▶ **What is expected**:
Identify all lines below that hold "agent" and collect them.
= Beginning of Section =
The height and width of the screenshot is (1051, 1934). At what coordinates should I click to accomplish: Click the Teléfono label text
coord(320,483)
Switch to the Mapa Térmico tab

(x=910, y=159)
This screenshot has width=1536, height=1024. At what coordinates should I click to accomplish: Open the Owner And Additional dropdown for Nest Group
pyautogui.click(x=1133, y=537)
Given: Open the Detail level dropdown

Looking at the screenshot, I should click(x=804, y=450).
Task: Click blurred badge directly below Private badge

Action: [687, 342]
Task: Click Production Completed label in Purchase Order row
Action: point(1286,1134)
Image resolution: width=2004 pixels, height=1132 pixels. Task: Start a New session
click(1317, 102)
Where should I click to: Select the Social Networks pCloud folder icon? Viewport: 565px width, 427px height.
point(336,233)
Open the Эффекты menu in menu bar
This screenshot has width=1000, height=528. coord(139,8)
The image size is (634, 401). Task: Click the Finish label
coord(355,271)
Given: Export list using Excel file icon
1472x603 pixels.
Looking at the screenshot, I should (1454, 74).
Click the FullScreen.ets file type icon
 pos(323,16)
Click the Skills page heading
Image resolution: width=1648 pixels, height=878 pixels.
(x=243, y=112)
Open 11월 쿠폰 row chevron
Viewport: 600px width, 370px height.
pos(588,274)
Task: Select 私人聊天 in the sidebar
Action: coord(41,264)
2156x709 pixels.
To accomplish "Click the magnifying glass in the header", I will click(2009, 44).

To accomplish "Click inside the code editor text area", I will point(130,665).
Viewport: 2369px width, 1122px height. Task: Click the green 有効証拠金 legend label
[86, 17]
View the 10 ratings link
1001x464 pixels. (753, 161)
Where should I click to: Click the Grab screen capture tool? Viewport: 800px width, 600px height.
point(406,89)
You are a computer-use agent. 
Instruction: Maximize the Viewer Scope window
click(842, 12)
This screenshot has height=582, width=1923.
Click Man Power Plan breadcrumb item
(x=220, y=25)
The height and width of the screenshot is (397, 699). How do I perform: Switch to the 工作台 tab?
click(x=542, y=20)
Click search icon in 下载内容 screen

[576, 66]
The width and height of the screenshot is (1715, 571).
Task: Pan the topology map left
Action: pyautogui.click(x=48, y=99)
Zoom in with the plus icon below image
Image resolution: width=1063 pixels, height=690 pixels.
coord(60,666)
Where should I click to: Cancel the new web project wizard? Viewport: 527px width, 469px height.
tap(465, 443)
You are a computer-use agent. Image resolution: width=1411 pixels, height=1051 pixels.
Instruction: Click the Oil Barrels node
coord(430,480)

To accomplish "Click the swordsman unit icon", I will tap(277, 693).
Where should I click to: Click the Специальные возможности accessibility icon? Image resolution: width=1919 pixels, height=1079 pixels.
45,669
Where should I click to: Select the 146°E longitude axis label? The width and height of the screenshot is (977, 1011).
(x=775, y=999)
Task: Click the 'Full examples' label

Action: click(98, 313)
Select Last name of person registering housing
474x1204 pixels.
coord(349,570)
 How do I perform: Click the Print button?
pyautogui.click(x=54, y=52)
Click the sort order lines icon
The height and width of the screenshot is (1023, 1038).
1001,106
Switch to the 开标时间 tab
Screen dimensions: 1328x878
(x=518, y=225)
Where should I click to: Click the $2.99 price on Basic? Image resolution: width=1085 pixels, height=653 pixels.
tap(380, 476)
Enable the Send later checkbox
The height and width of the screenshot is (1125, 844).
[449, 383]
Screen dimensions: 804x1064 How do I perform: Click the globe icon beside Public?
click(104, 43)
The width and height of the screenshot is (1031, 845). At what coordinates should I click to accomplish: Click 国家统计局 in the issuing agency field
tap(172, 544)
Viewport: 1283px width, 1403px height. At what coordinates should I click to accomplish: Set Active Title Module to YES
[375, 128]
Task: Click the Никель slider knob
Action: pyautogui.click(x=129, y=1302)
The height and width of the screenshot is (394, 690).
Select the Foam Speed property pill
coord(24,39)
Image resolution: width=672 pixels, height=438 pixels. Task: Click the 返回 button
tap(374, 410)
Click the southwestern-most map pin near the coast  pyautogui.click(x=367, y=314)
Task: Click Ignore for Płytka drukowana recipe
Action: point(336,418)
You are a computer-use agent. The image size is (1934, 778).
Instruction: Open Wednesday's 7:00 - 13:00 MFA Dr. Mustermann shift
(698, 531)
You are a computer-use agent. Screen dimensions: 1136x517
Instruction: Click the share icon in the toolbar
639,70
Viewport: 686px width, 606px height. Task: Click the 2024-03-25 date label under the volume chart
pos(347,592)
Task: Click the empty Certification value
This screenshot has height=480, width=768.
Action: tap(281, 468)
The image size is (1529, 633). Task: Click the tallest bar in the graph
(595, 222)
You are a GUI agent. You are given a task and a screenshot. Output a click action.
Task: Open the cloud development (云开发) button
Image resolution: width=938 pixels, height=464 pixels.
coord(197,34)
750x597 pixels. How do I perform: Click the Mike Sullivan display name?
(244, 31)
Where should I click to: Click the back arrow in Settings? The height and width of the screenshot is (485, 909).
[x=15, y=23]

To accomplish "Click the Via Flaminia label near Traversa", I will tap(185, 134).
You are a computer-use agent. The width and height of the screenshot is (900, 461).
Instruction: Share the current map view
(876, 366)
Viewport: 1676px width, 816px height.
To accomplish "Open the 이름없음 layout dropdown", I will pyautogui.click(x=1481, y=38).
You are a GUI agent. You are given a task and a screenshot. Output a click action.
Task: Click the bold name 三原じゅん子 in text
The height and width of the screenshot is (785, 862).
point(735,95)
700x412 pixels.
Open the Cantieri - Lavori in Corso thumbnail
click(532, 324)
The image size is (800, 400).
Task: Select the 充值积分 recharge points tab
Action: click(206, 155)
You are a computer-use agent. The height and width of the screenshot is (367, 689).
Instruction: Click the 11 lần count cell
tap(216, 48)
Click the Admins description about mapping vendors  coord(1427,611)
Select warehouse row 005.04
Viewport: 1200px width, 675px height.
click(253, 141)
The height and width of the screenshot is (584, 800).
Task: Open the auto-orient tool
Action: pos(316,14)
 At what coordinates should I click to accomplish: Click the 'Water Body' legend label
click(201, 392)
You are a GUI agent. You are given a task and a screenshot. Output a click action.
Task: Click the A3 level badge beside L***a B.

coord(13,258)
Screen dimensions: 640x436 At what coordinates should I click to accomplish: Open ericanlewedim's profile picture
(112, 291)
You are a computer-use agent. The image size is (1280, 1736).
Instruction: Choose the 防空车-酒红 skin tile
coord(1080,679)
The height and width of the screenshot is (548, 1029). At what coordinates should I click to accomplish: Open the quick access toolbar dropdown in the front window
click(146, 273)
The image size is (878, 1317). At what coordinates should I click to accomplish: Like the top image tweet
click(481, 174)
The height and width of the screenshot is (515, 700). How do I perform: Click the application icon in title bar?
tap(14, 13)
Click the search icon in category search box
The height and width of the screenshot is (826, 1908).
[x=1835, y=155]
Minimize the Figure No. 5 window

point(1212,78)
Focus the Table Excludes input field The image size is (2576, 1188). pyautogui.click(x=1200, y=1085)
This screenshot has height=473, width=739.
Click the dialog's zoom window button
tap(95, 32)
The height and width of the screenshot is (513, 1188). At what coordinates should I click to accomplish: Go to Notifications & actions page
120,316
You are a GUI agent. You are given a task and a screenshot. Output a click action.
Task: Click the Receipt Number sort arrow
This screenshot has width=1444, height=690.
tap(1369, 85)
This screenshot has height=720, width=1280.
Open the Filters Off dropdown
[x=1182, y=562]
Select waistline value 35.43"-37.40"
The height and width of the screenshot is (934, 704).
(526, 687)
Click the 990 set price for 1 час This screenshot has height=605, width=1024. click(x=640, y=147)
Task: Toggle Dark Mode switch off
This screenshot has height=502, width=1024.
= End of Section =
▶ **The completed task**:
You are a computer-use agent. 
You are a computer-use agent. Image resolution: width=1411 pixels, height=1051 pixels.
You are a computer-use agent. The image size is (1934, 778).
You are a computer-use agent. Screen dimensions: 1136x517
You are a GUI agent. You are given a task and a screenshot. Output a click action.
You are a computer-use agent. The width and height of the screenshot is (900, 461).
You are a GUI agent. You are given a task and a screenshot. Output a click action.
You are a computer-use agent. The height and width of the screenshot is (367, 689).
You are a GUI agent. You are given a task and a screenshot. Output a click action.
You are a computer-use agent. The image size is (1280, 1736).
You are a GUI agent. You are given a task and a screenshot. Output a click action.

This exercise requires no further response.